Database for Annotation, Visualization and Integrated Discovery (DAVID) - An Overview

Lesson 15 review

In Lesson 15, we learned about functional enrichment, pathway analysis, and related concepts. These analyses help us put RNA sequencing results into biological context by informing us of the biomolecular pathways, biological functions, cellular localities, etc. of genes in our study.

Learning objectives

This lesson will provide an overview of the Database for Annotation, Visualization and Integrated Discovery (DAVID). DAVID is one of many tools that can be used to perform functional enrichment analysis.

In this lesson, we will

Learn more about DAVID
- Available tools
- Underlying statistical methods
- Some expected outputs
- Data size limits
- How to get help
Run an example and interpret results

Potential Files of Interest:

Files used in this tutorial or related to files used in this tutorial include:

Up-regulated gene list - up_logfold3.txt
Background gene list - background_expressed.txt
Differential Expression Results - hcc1395_deg.csv

Background on DAVID

What does DAVID do?

DAVID is a popular bioinformatics resource system including a web server and web service for functional annotation and enrichment analyses of gene lists.
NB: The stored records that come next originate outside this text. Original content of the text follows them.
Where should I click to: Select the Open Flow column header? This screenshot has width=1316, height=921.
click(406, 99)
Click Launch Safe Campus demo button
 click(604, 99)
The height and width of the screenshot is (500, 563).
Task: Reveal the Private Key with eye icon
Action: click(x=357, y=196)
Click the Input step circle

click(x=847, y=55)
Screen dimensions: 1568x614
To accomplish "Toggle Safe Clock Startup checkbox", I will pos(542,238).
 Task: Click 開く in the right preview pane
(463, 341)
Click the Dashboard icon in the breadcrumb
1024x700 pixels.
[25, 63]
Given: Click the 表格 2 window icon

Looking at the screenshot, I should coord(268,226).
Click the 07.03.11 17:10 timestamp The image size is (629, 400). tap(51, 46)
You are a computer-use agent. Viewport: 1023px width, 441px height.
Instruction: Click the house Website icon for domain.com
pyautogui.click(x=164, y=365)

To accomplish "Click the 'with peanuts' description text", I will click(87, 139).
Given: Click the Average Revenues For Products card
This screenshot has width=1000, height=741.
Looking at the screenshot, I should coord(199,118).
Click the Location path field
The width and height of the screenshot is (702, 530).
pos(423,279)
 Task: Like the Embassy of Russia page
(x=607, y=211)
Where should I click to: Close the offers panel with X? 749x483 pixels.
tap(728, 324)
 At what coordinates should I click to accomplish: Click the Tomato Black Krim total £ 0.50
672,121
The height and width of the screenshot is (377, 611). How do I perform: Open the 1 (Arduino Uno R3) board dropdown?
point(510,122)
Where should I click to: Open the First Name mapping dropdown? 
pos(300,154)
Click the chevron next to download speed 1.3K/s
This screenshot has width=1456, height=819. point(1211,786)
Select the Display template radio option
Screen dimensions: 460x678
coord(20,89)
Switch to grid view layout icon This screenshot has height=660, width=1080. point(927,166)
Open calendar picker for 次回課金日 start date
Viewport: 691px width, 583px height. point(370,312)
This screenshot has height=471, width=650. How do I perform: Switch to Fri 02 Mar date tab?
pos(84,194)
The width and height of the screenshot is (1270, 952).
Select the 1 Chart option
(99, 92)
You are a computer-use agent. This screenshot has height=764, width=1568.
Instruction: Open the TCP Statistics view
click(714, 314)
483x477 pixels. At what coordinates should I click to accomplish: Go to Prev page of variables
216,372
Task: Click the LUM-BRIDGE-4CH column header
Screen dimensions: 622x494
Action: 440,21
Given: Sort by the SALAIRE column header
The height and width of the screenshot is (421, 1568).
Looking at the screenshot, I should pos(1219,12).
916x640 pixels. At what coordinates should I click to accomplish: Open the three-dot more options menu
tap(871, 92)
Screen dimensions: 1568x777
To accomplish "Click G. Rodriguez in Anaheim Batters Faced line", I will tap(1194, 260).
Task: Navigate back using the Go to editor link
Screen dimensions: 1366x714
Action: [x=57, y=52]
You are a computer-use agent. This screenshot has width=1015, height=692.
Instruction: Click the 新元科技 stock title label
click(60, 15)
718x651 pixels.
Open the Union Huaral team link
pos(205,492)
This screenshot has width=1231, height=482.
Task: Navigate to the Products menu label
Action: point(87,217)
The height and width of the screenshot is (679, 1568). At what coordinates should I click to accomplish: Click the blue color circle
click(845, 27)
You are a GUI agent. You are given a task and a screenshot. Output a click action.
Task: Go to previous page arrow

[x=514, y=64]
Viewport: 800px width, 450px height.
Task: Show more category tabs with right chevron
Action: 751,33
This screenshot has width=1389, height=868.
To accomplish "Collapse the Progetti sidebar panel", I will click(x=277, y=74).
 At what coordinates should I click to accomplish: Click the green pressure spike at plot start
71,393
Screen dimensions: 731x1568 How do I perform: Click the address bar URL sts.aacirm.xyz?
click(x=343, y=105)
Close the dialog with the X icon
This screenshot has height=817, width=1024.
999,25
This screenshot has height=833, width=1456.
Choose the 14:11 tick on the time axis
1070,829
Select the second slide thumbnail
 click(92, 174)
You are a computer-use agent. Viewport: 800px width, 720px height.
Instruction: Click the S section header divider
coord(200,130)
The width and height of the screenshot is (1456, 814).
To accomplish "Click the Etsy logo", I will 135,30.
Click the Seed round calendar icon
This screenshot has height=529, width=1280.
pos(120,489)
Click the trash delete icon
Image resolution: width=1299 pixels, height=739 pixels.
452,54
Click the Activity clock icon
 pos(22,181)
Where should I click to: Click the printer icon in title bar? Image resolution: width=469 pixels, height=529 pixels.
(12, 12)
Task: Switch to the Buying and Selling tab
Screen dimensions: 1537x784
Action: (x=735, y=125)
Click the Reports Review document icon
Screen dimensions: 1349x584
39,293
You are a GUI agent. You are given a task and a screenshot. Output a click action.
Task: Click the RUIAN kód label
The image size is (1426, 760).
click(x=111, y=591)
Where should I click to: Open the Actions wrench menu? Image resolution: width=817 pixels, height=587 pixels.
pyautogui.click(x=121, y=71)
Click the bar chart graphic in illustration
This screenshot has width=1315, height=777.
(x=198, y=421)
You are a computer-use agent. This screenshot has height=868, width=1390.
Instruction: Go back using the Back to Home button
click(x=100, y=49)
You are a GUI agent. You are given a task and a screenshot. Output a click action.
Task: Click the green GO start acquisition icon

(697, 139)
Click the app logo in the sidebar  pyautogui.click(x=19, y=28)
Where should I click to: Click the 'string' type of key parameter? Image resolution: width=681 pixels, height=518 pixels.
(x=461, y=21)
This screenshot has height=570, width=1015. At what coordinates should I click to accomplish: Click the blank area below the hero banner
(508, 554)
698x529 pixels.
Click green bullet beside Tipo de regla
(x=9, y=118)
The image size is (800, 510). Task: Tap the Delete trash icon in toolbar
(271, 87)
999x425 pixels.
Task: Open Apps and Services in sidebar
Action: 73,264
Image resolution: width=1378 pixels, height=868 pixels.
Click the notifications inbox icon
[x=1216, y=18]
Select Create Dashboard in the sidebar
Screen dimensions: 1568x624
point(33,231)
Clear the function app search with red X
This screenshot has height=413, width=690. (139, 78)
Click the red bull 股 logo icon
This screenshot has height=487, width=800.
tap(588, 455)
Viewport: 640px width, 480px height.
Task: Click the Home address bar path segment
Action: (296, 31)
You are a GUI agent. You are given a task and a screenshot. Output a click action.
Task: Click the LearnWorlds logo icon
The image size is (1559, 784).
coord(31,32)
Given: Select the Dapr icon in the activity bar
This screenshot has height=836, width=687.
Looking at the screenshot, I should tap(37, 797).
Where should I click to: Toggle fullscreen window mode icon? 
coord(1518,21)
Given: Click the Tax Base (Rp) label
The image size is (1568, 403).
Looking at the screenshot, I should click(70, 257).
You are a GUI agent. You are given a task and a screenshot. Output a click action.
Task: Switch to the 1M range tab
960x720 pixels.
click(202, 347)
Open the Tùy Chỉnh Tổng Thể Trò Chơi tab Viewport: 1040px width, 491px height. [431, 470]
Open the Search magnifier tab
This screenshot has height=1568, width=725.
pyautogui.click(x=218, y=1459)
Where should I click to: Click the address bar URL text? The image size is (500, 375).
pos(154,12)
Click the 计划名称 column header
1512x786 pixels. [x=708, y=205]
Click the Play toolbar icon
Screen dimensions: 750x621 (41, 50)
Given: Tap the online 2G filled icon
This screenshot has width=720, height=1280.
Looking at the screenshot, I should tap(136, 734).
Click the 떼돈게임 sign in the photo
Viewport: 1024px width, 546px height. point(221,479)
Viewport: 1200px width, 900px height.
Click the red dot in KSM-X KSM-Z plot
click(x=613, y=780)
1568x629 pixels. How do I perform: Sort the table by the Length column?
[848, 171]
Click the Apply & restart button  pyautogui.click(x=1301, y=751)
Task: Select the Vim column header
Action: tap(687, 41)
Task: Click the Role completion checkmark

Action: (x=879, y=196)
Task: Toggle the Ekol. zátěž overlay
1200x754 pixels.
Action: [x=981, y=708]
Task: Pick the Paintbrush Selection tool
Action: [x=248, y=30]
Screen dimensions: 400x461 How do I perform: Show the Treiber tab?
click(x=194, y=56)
It consists of a comprehensive knowledgebase and a set of functional analysis tools. - Sherman et al. 2022

Over 40 functional categories from dozens of independent public sources (databases) are collected and integrated into the DAVID Knowledgebase. - https://davidbioinformatics.nih.gov/helps/knowledgebase/DAVID_gene.html#coverage

DAVID was created and is maintained by the Laboratory of Human Retrovirology and Immunoinformatics at Frederick National Lab. It has been cited in 72,287 papers since its debut in 2003 as of 23 July 2024.

Tools available in DAVID include:

Functional Annotation Clustering
Functional Annotation Chart
Functional Annotation Table
Gene Functional Classification
Gene ID Conversion
Gene Name Batch Viewer
Ortholog Tool

With DAVID, we can:

Identify enriched biological themes, particularly GO terms.
Discover enriched functional-related gene groups.
Cluster redundant annotation terms.
Visualize genes on BioCarta & KEGG pathway maps.
Display many-genes-to-many-terms relationships in 2D.
Search for functionally related genes not in the list.
List interacting proteins.
Explore gene names in batch mode.

Note

DAVID is not just for gene lists associated with humans; it includes annotations relevant to thousands of species.

Basic statistics behind DAVID

Fisher Exact Test

DAVID performs over representation analysis (ORA) at its core, which aims to find enriched molecular functions, pathways, or other annotations represented by the input gene list.

With DAVID, we are essentially looking at contingency tables (Figure 1). The example in Figure 1 shows the number of user input genes and background genes (selected from the whole genome) that fall onto a particular pathway (ie. p53 signaling). We want to know the probability that the number of user input genes that map to a given pathway is by random chance. In other words, do user input genes fall onto a pathway more often as compared to the background than expected? DAVID uses a modified Fisher exact test to determine whether a pathway is over-represented in our gene list.

DAVID uses an EASE score (default = 1), which puts a more conservative spin on the Fisher's exact test by subtracting from the left hand side of our contingency table.

Contingency Table

Figure 1: Contingency table showing the number of user input genes and background genes from the genome that fall onto a certain pathway. DAVID help documentations

Background gene list

DAVID compares the overlap of a user provided gene list to an annotation to the overlap of a background gene list to the same annotation. So what is an appropriate background gene list?

Ideally, a background gene list should represent "the ‘universe’ of possible genes that could be called as significantly regulated in the experiment" (Timmons et al. 2015). In RNA-Seq this would not be the whole genome, but rather the genes that were expressed. A background gene list representing the whole genome would be more appropriate for experiments surveying the entire genome (e.g., genetic variation experiments). See Wijesooriya et al. (2022) for a more detailed discussion.

The default background gene list in DAVID is the whole genome; however, you also have the option to upload your own background gene list.

A word of caution.

If you do use a custom background set, "make sure that the genes in your list are found in the background set that you have selected in DAVID; otherwise, DAVID will ignore them." -- DAVID FAQ

Below are some resources for you to learn about or review this statistical procedure.

Multiple Testing Correction

A problem that arises with enrichment analysis is the need to perform multiple statistical tests across many gene sets. In short, the number of type I errors or false positives increases as the number of tests performed increases -- Pathway Commons multiple testing. With DAVID, users can choose to use either Bonferroni, Benjamini-Hochberg, or False Discovery Rate (FDR) to correct for multiple testing.

Reducing Redundancy

The Functional Annotation Clustering tool can be used to reduce the redundancy evident in the Functional Annotation Chart results. See more below.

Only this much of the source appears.